|
|
The PageRank Algorithm
|
|
|
|
The original PageRank algorithm was
described by Lawrence Page and Sergey Brin in several
publications. It is given by
PR(A) = (1-d) + d
(PR(T1)/C(T1) + ... + PR(Tn)/C(Tn))
where
- PR(A) is the PageRank of page A,
- PR(Ti) is the PageRank of pages Ti which link to
page A,
- C(Ti) is the number of outbound links on page Ti and
- d is a damping factor which can be set between
0 and 1.
So, first of all, we see that
PageRank does not rank web sites as a whole, but is determined
for each page individually. Further, the PageRank of page A is
recursively defined by the PageRanks of those pages which link
to page A.
The PageRank of pages Ti which link to page
A does not influence the PageRank of page A uniformly. Within
the PageRank algorithm, the PageRank of a page T is always
weighted by the number of outbound links C(T) on page T. This
means that the more outbound links a page T has, the less will
page A benefit from a link to it on page T.
The
weighted PageRank of pages Ti is then added up. The outcome of
this is that an additional inbound link for page A will always
increase page A's PageRank.
Finally, the sum of the
weighted PageRanks of all pages Ti is multiplied with a
damping factor d which can be set between 0 and 1. Thereby,
the extend of PageRank benefit for a page by another page
linking to it is reduced. |
|
|
The Random Surfer Model
|
|
|
|
In their publications, Lawrence Page and Sergey Brin
give a very simple intuitive justification for the PageRank
algorithm. They consider PageRank as a model of user
behaviour, where a surfer clicks on links at random with no
regard towards content.
The random surfer visits a web
page with a certain probability which derives from the page's
PageRank. The probability that the random surfer clicks on one
link is solely given by the number of links on that page. This
is why one page's PageRank is not completely passed on to a
page it links to, but is devided by the number of links on the
page.
So, the probability for the random surfer
reaching one page is the sum of probabilities for the random
surfer following links to this page. Now, this probability is
reduced by the damping factor d. The justification within the
Random Surfer Model, therefore, is that the surfer does not
click on an infinite number of links, but gets bored sometimes
and jumps to another page at random.
The probability
for the random surfer not stopping to click on links is given
by the damping factor d, which is, depending on the degree of
probability therefore, set between 0 and 1. The higher d is,
the more likely will the random surfer keep clicking links.
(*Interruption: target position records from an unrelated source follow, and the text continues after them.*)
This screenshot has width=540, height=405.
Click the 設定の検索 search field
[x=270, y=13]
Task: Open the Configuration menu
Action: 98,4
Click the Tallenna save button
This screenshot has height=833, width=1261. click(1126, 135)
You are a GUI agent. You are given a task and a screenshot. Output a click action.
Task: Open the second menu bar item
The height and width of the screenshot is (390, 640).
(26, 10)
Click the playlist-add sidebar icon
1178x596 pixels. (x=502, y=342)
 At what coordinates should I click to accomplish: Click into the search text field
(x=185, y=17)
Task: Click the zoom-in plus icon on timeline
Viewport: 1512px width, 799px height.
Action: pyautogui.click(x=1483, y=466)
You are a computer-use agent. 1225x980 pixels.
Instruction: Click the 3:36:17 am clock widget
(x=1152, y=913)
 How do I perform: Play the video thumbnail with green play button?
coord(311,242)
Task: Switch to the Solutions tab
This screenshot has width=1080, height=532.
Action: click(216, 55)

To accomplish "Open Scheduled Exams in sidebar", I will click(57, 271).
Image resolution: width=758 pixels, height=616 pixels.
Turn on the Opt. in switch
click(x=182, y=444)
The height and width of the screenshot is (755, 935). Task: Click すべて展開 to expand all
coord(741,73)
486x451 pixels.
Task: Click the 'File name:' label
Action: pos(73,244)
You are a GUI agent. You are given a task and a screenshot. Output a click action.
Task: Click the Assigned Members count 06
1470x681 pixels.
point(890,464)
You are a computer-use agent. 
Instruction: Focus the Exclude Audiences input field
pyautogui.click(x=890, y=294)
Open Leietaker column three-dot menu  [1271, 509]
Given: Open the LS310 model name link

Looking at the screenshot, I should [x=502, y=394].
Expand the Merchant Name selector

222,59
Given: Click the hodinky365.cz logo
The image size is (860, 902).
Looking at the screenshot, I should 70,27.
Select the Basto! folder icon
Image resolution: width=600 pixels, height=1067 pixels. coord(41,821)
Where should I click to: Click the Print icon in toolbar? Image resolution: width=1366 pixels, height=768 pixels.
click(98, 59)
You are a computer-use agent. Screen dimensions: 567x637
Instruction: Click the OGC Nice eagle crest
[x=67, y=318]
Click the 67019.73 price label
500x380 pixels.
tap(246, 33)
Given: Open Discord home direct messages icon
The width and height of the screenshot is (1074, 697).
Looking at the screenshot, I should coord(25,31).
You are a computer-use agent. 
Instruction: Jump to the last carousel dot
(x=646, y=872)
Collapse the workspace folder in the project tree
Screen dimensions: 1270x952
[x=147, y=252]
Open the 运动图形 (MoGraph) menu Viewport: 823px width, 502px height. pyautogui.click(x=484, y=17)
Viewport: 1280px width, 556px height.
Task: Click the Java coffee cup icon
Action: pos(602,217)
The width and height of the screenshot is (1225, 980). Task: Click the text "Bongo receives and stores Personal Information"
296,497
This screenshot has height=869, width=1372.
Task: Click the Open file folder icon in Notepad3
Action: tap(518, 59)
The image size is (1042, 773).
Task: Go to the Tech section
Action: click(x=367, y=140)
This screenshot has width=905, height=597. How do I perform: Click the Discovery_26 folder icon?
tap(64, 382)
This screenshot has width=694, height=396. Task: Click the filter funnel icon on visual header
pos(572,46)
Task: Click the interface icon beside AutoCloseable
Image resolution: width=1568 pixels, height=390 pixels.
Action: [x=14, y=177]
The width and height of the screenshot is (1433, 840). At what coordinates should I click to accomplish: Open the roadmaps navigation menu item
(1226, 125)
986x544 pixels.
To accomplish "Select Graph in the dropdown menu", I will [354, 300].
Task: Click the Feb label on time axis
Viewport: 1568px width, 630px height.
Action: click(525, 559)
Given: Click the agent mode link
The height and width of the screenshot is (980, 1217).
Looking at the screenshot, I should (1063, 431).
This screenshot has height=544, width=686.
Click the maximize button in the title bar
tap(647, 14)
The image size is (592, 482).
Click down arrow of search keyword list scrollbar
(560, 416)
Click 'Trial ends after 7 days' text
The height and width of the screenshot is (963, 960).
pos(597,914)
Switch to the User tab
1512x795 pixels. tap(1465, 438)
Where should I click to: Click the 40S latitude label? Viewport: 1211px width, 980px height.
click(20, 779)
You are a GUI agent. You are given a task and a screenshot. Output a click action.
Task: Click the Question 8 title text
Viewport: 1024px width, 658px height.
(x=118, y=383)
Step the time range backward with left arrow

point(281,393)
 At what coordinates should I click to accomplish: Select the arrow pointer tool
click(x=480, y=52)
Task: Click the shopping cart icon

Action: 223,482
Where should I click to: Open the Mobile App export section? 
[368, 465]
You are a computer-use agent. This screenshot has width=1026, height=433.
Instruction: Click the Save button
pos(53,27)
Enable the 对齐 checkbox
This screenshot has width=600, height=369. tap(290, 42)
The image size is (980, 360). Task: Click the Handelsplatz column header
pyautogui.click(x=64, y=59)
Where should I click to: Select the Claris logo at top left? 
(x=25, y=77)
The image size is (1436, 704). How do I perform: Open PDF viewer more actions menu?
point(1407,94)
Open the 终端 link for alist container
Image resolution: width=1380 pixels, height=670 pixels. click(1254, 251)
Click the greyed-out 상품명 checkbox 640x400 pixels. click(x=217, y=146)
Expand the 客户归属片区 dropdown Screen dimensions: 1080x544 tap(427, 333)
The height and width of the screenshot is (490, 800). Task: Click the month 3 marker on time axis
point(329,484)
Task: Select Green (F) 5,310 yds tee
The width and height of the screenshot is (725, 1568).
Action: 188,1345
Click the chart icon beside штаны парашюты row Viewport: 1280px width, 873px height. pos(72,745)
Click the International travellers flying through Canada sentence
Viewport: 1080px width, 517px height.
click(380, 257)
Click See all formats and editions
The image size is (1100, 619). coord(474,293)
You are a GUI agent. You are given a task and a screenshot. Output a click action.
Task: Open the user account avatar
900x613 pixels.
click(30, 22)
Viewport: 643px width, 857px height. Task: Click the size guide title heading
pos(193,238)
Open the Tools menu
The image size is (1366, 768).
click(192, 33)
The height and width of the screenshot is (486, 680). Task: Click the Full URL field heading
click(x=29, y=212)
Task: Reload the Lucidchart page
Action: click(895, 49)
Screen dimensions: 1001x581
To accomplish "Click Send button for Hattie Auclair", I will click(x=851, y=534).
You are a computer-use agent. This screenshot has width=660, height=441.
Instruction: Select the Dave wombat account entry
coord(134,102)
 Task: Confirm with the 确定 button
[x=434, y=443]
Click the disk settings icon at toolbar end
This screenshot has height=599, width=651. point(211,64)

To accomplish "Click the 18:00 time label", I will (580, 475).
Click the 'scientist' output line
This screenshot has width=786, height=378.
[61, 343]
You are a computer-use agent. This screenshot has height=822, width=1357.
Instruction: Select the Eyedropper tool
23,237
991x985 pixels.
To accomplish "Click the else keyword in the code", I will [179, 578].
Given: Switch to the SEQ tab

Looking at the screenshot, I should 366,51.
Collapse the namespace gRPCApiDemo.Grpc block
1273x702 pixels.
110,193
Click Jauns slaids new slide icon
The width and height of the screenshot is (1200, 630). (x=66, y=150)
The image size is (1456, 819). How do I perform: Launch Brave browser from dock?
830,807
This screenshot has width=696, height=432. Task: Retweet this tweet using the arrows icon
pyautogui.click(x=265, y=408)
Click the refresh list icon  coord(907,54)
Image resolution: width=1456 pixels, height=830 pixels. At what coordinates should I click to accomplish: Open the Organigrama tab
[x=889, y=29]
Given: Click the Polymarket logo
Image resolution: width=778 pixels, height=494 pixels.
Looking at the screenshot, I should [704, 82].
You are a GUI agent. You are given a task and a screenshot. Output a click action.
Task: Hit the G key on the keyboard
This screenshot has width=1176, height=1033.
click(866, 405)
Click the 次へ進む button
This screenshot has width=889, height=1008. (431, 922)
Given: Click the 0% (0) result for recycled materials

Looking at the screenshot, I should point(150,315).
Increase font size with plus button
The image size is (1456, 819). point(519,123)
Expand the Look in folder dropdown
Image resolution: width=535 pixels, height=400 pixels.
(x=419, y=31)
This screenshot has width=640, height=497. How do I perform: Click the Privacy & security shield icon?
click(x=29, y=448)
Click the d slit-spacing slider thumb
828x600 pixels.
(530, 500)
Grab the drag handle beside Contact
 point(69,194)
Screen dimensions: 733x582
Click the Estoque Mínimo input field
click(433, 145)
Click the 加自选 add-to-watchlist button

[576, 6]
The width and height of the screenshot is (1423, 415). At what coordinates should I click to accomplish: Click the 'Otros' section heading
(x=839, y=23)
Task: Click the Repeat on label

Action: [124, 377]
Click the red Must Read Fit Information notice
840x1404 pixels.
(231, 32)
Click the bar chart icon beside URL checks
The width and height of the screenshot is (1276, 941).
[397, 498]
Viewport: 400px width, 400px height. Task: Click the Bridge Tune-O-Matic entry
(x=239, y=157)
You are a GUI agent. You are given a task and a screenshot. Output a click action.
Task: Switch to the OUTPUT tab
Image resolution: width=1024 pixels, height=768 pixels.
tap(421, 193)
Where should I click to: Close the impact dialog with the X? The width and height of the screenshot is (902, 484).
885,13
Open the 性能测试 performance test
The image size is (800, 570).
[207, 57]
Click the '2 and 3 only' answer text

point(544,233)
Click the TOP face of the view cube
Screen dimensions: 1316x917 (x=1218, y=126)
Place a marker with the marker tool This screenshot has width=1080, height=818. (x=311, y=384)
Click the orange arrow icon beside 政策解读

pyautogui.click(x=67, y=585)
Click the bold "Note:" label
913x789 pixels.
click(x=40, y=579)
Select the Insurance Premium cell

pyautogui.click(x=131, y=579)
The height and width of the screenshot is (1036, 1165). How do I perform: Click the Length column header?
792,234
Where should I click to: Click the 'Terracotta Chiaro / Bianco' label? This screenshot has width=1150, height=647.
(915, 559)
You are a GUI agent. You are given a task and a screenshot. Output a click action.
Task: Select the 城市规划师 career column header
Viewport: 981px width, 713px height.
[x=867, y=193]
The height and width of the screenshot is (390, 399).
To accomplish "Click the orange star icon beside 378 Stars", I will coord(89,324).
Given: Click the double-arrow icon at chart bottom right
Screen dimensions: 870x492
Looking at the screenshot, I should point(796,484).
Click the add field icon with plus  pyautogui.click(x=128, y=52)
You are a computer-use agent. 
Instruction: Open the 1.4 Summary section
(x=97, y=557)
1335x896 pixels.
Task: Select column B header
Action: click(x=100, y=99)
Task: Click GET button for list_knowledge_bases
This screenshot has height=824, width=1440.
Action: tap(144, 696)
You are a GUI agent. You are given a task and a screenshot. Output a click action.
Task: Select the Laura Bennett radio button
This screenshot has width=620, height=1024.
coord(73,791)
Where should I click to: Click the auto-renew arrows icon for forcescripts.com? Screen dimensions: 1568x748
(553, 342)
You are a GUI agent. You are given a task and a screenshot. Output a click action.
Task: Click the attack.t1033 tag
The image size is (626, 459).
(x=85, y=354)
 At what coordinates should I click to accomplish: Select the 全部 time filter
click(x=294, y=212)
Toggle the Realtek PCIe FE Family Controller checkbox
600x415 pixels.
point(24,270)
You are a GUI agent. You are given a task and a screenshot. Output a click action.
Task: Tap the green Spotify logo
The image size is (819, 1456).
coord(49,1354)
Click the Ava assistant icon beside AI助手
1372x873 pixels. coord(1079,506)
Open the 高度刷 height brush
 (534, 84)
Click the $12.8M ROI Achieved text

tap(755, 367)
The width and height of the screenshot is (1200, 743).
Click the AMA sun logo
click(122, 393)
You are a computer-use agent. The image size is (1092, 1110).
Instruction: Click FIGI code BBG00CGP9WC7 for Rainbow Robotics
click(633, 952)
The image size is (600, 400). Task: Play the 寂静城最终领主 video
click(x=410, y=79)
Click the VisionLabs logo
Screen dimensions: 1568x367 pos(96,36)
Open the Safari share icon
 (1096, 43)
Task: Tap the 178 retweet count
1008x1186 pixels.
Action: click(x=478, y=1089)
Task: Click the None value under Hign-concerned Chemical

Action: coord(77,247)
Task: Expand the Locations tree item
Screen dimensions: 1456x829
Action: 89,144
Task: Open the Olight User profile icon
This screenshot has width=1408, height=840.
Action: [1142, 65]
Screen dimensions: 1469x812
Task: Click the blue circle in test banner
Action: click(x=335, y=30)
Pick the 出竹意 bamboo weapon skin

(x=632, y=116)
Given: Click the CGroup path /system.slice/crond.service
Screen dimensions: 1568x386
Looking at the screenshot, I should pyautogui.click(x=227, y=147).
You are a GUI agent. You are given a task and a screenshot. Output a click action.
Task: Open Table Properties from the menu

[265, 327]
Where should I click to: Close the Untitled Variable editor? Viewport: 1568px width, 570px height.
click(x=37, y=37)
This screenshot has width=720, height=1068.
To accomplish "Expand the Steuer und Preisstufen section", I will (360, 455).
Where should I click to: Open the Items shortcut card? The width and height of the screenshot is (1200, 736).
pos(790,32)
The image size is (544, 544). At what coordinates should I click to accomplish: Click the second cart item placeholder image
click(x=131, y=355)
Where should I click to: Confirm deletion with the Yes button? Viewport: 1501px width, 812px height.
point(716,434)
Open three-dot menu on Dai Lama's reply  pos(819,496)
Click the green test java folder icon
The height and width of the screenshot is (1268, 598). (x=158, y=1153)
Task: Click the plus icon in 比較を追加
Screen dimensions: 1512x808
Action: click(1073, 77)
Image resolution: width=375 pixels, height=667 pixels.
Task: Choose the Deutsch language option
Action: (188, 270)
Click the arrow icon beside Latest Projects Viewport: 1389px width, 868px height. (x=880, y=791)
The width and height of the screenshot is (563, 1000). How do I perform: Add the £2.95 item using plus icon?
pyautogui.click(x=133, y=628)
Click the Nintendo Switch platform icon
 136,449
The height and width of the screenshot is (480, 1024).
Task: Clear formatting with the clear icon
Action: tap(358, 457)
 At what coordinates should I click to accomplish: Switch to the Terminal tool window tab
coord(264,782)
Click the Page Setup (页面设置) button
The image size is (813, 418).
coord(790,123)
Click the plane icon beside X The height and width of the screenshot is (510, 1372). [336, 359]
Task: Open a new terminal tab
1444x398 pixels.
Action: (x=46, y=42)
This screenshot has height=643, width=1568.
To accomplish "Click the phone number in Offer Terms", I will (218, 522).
Since the surfer jumps to another page at random after he
stopped clicking links, the probability therefore is
implemented as a constant (1-d) into the algorithm. Regardless
of inbound links, the probability for the random surfer
jumping to a page is always (1-d), so a page has always a
minimum PageRank. |
|
|
A Different Notation of the PageRank
Algorithm
|
|
|
|
Lawrence Page and Sergey Brin have published two
different versions of their PageRank algorithm in different
papers. In the second version of the algorithm, the PageRank
of page A is given as
PR(A) = (1-d) / N + d
(PR(T1)/C(T1) + ... + PR(Tn)/C(Tn))
where N is the
total number of all pages on the web. The second version of
the algorithm, indeed, does not differ fundamentally from the
first one. Regarding the Random Surfer Model, the second
version's PageRank of a page is the actual probability for a
surfer reaching that page after clicking on many links. The
PageRanks then form a probability distribution over web pages,
so the sum of all pages' PageRanks will be one.
Contrary, in the first version of the algorithm the
probability for the random surfer reaching a page is weighted
by the total number of web pages. So, in this version PageRank
is an expected value for the random surfer visiting a page,
when he restarts this procedure as often as the web has pages.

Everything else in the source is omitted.